Tuesday, October 28, 2008
But it got me thinking of some of the hilarious things that I've heard children say. Some of you might not already know, but before I got into libraries, my career was in child care. I was a full time, live in, 24 x 7 nanny for 5 years, and then years later I worked in a child care centre for a couple of years. I've also done stints in kindergartens, after school care and home day care.
When I worked in the child care centre, dealing with LOTS of kids from all kinds of backgrounds, I would hear the funniest things. One that particularly stands out in my mind as a bit of a hilarious eye opener was the dainty young miss of 5 who, when I complimented her on her adorable glittery shoes, piped up "Yeah, my Mummy stole them from the shop for me." Okkaaayyyy....
It was made all the more funny by her older brother nudging her and going "Shhhh!"

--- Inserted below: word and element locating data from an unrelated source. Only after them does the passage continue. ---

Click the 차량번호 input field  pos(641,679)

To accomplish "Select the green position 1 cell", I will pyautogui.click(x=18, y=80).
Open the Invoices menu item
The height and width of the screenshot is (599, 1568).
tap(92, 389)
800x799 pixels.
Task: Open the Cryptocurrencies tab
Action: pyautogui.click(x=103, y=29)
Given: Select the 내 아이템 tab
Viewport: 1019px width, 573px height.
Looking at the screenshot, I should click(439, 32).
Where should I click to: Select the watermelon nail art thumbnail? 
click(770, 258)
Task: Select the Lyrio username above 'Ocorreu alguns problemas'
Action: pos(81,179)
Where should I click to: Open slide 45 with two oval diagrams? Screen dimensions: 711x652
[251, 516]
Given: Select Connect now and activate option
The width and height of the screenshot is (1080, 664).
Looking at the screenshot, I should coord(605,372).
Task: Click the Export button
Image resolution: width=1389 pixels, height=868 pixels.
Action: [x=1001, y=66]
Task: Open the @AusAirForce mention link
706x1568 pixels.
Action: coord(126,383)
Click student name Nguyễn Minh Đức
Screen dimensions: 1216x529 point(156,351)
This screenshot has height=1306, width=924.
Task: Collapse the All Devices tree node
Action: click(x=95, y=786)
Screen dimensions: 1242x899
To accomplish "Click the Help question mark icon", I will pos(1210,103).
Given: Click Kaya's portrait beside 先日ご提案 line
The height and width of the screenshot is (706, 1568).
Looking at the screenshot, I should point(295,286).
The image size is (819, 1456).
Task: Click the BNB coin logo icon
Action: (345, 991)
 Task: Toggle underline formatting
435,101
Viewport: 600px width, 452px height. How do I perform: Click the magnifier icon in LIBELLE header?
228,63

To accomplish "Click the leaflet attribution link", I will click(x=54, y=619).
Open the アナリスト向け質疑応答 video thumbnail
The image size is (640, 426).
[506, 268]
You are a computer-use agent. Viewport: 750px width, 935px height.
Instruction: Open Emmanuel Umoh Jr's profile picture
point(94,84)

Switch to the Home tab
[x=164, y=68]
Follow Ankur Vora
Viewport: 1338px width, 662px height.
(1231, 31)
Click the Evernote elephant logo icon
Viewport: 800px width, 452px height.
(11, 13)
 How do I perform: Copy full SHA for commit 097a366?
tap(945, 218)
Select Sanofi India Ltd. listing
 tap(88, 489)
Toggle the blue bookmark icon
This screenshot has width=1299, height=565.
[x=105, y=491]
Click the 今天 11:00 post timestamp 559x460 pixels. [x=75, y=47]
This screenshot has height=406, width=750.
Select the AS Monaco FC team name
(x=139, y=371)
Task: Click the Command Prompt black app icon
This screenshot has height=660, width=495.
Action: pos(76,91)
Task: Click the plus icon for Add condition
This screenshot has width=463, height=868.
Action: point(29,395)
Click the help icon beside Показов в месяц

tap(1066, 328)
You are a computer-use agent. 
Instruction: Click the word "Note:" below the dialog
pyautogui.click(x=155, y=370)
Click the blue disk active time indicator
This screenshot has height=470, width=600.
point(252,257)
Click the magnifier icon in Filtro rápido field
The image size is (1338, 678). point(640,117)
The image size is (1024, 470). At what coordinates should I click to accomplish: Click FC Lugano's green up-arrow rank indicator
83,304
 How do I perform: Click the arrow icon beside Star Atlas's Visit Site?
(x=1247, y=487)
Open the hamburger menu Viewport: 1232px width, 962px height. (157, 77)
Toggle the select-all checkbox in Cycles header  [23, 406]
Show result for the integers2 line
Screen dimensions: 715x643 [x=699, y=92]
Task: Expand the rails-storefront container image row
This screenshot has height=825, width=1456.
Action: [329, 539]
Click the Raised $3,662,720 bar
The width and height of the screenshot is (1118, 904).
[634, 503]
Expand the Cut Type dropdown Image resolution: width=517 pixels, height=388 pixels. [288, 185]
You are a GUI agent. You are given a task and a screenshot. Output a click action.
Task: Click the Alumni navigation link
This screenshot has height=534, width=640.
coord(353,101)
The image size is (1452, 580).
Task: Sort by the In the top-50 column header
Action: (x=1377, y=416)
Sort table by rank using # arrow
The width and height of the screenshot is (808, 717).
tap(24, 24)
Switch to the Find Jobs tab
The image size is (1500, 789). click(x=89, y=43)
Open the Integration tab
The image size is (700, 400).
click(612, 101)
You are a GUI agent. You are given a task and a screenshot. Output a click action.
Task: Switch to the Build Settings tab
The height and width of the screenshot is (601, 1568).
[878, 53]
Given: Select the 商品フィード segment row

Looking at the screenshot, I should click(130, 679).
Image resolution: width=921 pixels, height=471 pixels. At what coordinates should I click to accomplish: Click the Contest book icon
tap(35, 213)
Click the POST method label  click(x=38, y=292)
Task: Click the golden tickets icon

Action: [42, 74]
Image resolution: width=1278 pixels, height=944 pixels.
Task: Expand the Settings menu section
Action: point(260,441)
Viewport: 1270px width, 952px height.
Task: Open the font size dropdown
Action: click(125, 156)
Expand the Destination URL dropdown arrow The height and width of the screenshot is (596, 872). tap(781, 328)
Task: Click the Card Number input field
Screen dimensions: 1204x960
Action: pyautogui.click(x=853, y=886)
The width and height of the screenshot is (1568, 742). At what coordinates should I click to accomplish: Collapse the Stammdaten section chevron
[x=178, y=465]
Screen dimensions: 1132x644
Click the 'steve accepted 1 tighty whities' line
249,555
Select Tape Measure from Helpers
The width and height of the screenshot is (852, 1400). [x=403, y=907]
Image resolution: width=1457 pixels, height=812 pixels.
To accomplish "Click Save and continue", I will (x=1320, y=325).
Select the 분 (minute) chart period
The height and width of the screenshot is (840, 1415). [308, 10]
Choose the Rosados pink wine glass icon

And then there was the little lad at after school care. We were having a group conversation with the children about the perils of smoking, and the teacher asked the group, "Put your hand up if anyone smokes at your house." A gorgeous little boy of 4, as cute as a bug, pops his hand up and the teacher asked "Who smokes at your house house Daniel?" To which Daniel eagerly replies "Uncle Marty does, sometimes through a bong." Righhhtttt....
Have you had any really cracker stories of kids saying highly inappropriate, hilarious or bizarre things? Leave me a comment!
Monday, October 27, 2008
She's not wearing any pants!!! I know she's not a shining example of young womanhood, but the look she is currently sporting is one I see often around the traps on ordinary, every-day girls. She was just an easy photo for me to find with Google to give an example.
Somewhere, tights or pantyhose became pants. Now I'm not talking leggings, those cotton/lycra mix fitted pants that we all wore in the 80's and 90's. They're pants, you can't see through those, and there are usually seams on at least the inside leg. If they are made by Razamattaz or Kolotex, and come in a cardboard packet... they're not PANTS!! They go under a skirt ladies. They are not a garment on their own.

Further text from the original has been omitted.